We parse and summarize `valets_per_shift` to confirm valet staffing is present and consistent in `with_valet` runs. This helps explain capacity and cost shifts where valet availability is a driver.

## Calculate contrasts

In [None]:
cost_cols = list(filter(lambda x: re.compile(r"^cost_").match(x), summs_df.columns))
summs_df["total_cost_dollars"] = summs_df[cost_cols].sum(axis=1)

precursor = summs_df.groupby(contrast_params["group_cols"]).agg("sum")
precursor = precursor.select_dtypes(exclude=["object"])

# Calculate derived measurements
precursor["potential_energy_kwh"] = precursor["depot_capacity_kw"] * 24
precursor["utilization"] = (
    precursor["energy_delivered_kwh"] / precursor["potential_energy_kwh"]
)
precursor["cost_dollars_per_kwh"] = (
    precursor["total_cost_dollars"] / precursor["energy_delivered_kwh"]
)
precursor["capacity_kw_per_veh"] = precursor["depot_capacity_kw"] / precursor["n_vehicles"]
precursor["cost_upfront_per_kwh"] = precursor["cost_plugs_dollars"] / precursor["energy_delivered_kwh"]
precursor["cost_continue_per_kwh"] = precursor["cost_dollars_per_kwh"] - precursor["cost_upfront_per_kwh"]

precursor = precursor.droplevel("task_id", "index")
precursor = precursor.sort_index()
precursor = precursor.melt(ignore_index=False)
precursor = precursor.set_index("variable", append=True)
precursor = precursor.unstack(["Vehicles per Fleet", "shar_priv", "valet_set"])
precursor = precursor.droplevel(0, "columns")

idx_df = precursor.columns.to_frame()
idx_df["val_type"] = "orig"
idx_df = idx_df[["val_type", "Vehicles per Fleet", "shar_priv", "valet_set"]]
precursor.columns = pd.MultiIndex.from_frame(idx_df)

### Derived metrics and contrast setup

We compute:
- `potential_energy_kwh = depot_capacity_kw × 24`,
- `utilization = energy_delivered_kwh / potential_energy_kwh`,
- `cost_dollars_per_kwh = total_cost_dollars / energy_delivered_kwh`,
- `capacity_kw_per_veh = depot_capacity_kw / n_vehicles`,
- Split levelized cost into `cost_upfront_per_kwh` (plugs) and `cost_continue_per_kwh` (energy + demand + valet).

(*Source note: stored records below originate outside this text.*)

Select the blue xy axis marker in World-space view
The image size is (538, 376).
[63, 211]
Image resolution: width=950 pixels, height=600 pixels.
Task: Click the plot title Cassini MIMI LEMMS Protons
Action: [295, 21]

We then reindex values so each metric can be contrasted relative to baselines later (e.g., Private, No Valet).

## Attempt tabular summary

Build the main table using "Private, No Valet" as the baseline.

In [None]:
contrast = deepcopy(precursor)
for val_type, n_vehs, share, valet in contrast.columns:
    contrast[("diff", n_vehs, share, valet)] = contrast[("orig", n_vehs, share, valet)] - contrast[("orig", n_vehs, "private", "no_valet")]
    contrast[("pct_diff", n_vehs, share, valet)] = contrast[("diff", n_vehs, share, valet)] / contrast[("orig", n_vehs, "private", "no_valet")] * 100
    contrast.loc[contrast[("diff", n_vehs, share, valet)] == 0, ("pct_diff", n_vehs, share, valet)] = 0

contrast = contrast.unstack("variable")
contrast

In [None]:
keep_cols = ["cost_dollars_per_kwh", "capacity_kw_per_veh", "cost_upfront_per_kwh", "cost_continue_per_kwh"]
tab_df = contrast.loc[:, ("pct_diff", slice(None), slice(None), slice(None), keep_cols)]
tab_df = tab_df.droplevel([0], "columns")

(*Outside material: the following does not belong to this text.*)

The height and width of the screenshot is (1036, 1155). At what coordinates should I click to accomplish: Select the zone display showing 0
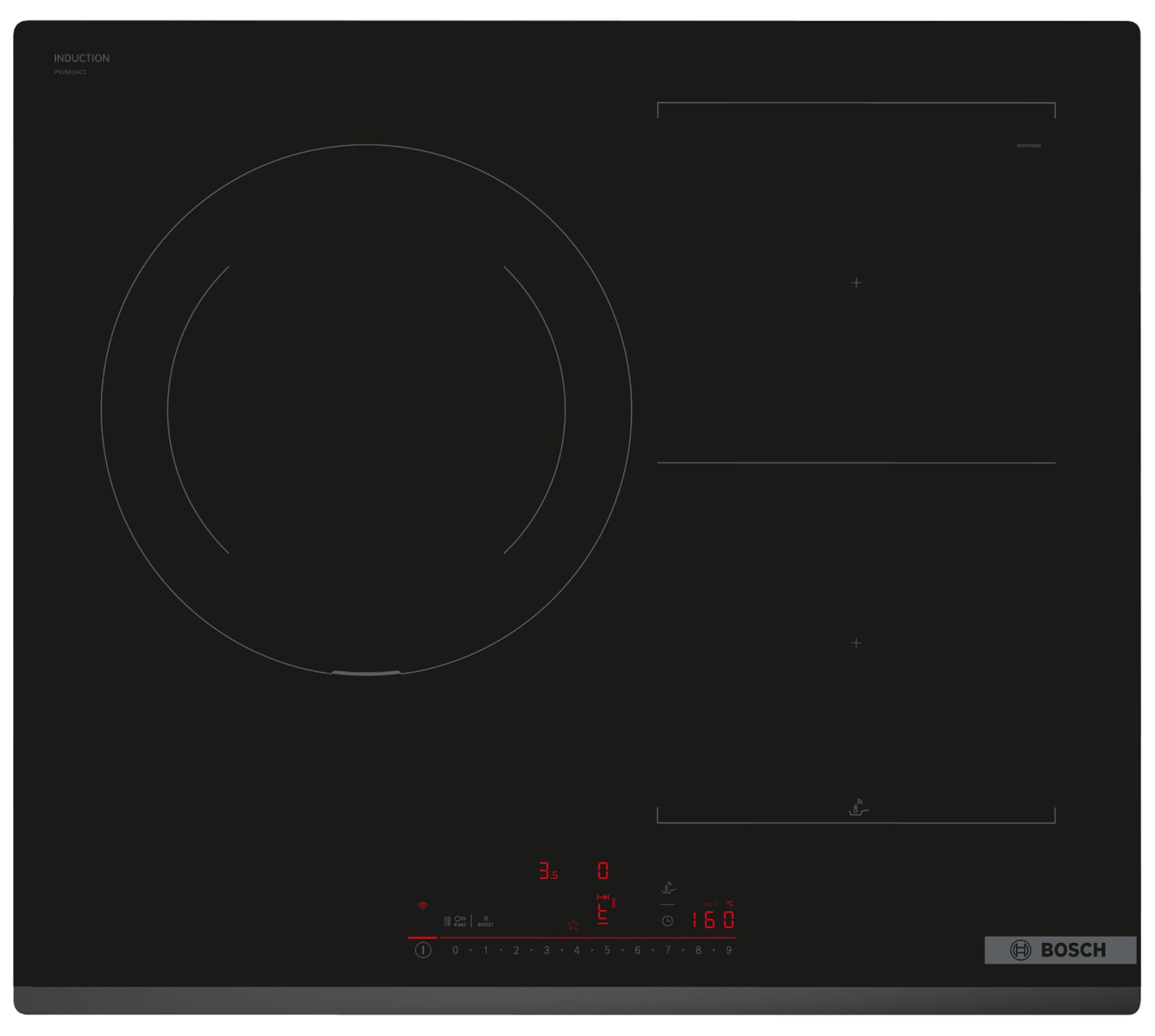pyautogui.click(x=603, y=870)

util_df = contrast.loc[:, ("diff", slice(None), slice(None), slice(None), "utilization")]
util_df = util_df.droplevel([0], "columns")
tab_df = tab_df.merge(util_df, how="inner", left_index=True, right_index=True)

tab_df = tab_df.stack(["Vehicles per Fleet", "valet_set", "shar_priv", "variable"])
tab_df.name = "value"
tab_df = tab_df.reset_index()
tab_df = tab_df.groupby(["variable", "Vehicles per Fleet", "valet_set", "shar_priv"])["value"].describe(percentiles=[0.05, 0.5, 0.95])
tab_df = tab_df.loc[:, ["50%", "5%", "95%"]].round(1).astype(str)
tab_df["cell_text"] = tab_df["50%"] + "[" + tab_df["5%"] + "," + tab_df["95%"]+ "]"
tab_df["cell_text"].unstack(["Vehicles per Fleet", "valet_set", "shar_priv"])

### Table: changes vs Private, No Valet

For each metric, we show percent change relative to the `Private, No Valet` baseline by vocation-pair and vehicle scenario, then report the distribution:
- Median with 5th and 95th percentiles as `[p5, p95]`.
- Metrics: LCOC (`$/kWh`), capacity per vehicle (`kW/veh`), upfront vs continuing cost split, and the absolute difference in utilization.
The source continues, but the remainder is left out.